What to produce:
Until the last line is reached, keep transcribing the material exactly.

Data provided:
★ ★ ★

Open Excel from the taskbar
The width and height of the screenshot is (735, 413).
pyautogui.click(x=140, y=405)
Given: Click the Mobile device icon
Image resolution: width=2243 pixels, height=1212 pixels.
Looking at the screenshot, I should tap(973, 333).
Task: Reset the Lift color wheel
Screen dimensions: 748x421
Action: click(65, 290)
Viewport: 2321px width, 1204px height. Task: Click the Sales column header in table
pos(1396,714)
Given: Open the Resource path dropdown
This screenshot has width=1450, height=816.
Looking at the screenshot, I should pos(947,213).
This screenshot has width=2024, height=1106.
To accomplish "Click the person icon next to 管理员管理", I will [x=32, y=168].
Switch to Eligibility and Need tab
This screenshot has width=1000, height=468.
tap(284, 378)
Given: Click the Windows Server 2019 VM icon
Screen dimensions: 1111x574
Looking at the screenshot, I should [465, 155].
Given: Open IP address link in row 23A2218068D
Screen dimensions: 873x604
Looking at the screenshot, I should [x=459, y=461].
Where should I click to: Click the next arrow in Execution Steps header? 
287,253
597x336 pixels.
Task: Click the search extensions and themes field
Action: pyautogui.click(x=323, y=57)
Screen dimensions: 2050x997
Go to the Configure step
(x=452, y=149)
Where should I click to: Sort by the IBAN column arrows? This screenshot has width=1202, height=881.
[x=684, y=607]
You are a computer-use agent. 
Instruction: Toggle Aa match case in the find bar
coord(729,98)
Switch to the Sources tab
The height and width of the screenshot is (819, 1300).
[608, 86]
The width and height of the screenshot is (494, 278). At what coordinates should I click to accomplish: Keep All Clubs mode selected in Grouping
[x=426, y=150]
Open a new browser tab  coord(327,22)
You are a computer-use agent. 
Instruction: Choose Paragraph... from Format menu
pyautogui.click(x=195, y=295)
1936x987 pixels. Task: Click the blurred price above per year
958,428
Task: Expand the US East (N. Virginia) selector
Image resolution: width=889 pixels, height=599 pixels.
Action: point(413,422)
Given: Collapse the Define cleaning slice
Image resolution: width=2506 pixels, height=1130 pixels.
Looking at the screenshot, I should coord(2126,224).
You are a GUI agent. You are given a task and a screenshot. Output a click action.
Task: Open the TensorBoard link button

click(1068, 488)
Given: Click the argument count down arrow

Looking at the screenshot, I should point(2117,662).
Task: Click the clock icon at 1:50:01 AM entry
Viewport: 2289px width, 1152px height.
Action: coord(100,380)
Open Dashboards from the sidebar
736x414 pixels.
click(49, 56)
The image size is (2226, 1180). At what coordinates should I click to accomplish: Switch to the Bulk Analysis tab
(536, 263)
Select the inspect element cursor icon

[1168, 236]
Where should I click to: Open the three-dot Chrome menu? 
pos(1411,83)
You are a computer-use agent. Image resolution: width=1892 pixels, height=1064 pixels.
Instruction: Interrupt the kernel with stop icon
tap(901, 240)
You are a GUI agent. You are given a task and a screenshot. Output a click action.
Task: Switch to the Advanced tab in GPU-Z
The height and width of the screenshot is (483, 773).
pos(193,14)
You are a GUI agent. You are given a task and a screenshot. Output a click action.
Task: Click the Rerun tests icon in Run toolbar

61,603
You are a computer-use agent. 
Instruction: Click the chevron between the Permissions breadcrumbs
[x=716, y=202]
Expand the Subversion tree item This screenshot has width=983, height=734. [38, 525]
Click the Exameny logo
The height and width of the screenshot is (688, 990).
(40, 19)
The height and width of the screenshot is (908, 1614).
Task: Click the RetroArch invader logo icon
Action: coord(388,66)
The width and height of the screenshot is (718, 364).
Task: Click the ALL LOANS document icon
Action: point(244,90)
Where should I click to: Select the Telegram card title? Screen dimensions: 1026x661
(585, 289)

★ ★ ★

Answer to this problem:
Open Excel from the taskbar
The width and height of the screenshot is (735, 413).
pyautogui.click(x=140, y=405)
Given: Click the Mobile device icon
Image resolution: width=2243 pixels, height=1212 pixels.
Looking at the screenshot, I should tap(973, 333).
Task: Reset the Lift color wheel
Screen dimensions: 748x421
Action: click(65, 290)
Viewport: 2321px width, 1204px height. Task: Click the Sales column header in table
pos(1396,714)
Given: Open the Resource path dropdown
This screenshot has width=1450, height=816.
Looking at the screenshot, I should pos(947,213).
This screenshot has width=2024, height=1106.
To accomplish "Click the person icon next to 管理员管理", I will [x=32, y=168].
Switch to Eligibility and Need tab
This screenshot has width=1000, height=468.
tap(284, 378)
Given: Click the Windows Server 2019 VM icon
Screen dimensions: 1111x574
Looking at the screenshot, I should [465, 155].
Given: Open IP address link in row 23A2218068D
Screen dimensions: 873x604
Looking at the screenshot, I should [x=459, y=461].
Where should I click to: Click the next arrow in Execution Steps header? 
287,253
597x336 pixels.
Task: Click the search extensions and themes field
Action: pyautogui.click(x=323, y=57)
Screen dimensions: 2050x997
Go to the Configure step
(x=452, y=149)
Where should I click to: Sort by the IBAN column arrows? This screenshot has width=1202, height=881.
[x=684, y=607]
You are a computer-use agent. 
Instruction: Toggle Aa match case in the find bar
coord(729,98)
Switch to the Sources tab
The height and width of the screenshot is (819, 1300).
[608, 86]
The width and height of the screenshot is (494, 278). At what coordinates should I click to accomplish: Keep All Clubs mode selected in Grouping
[x=426, y=150]
Open a new browser tab  coord(327,22)
You are a computer-use agent. 
Instruction: Choose Paragraph... from Format menu
pyautogui.click(x=195, y=295)
1936x987 pixels. Task: Click the blurred price above per year
958,428
Task: Expand the US East (N. Virginia) selector
Image resolution: width=889 pixels, height=599 pixels.
Action: point(413,422)
Given: Collapse the Define cleaning slice
Image resolution: width=2506 pixels, height=1130 pixels.
Looking at the screenshot, I should coord(2126,224).
You are a GUI agent. You are given a task and a screenshot. Output a click action.
Task: Open the TensorBoard link button

click(1068, 488)
Given: Click the argument count down arrow

Looking at the screenshot, I should point(2117,662).
Task: Click the clock icon at 1:50:01 AM entry
Viewport: 2289px width, 1152px height.
Action: coord(100,380)
Open Dashboards from the sidebar
736x414 pixels.
click(49, 56)
The image size is (2226, 1180). At what coordinates should I click to accomplish: Switch to the Bulk Analysis tab
(536, 263)
Select the inspect element cursor icon

[1168, 236]
Where should I click to: Open the three-dot Chrome menu? 
pos(1411,83)
You are a computer-use agent. Image resolution: width=1892 pixels, height=1064 pixels.
Instruction: Interrupt the kernel with stop icon
tap(901, 240)
You are a GUI agent. You are given a task and a screenshot. Output a click action.
Task: Switch to the Advanced tab in GPU-Z
The height and width of the screenshot is (483, 773).
pos(193,14)
You are a GUI agent. You are given a task and a screenshot. Output a click action.
Task: Click the Rerun tests icon in Run toolbar

61,603
You are a computer-use agent. 
Instruction: Click the chevron between the Permissions breadcrumbs
[x=716, y=202]
Expand the Subversion tree item This screenshot has width=983, height=734. [38, 525]
Click the Exameny logo
The height and width of the screenshot is (688, 990).
(40, 19)
The height and width of the screenshot is (908, 1614).
Task: Click the RetroArch invader logo icon
Action: coord(388,66)
The width and height of the screenshot is (718, 364).
Task: Click the ALL LOANS document icon
Action: point(244,90)
Where should I click to: Select the Telegram card title? Screen dimensions: 1026x661
(585, 289)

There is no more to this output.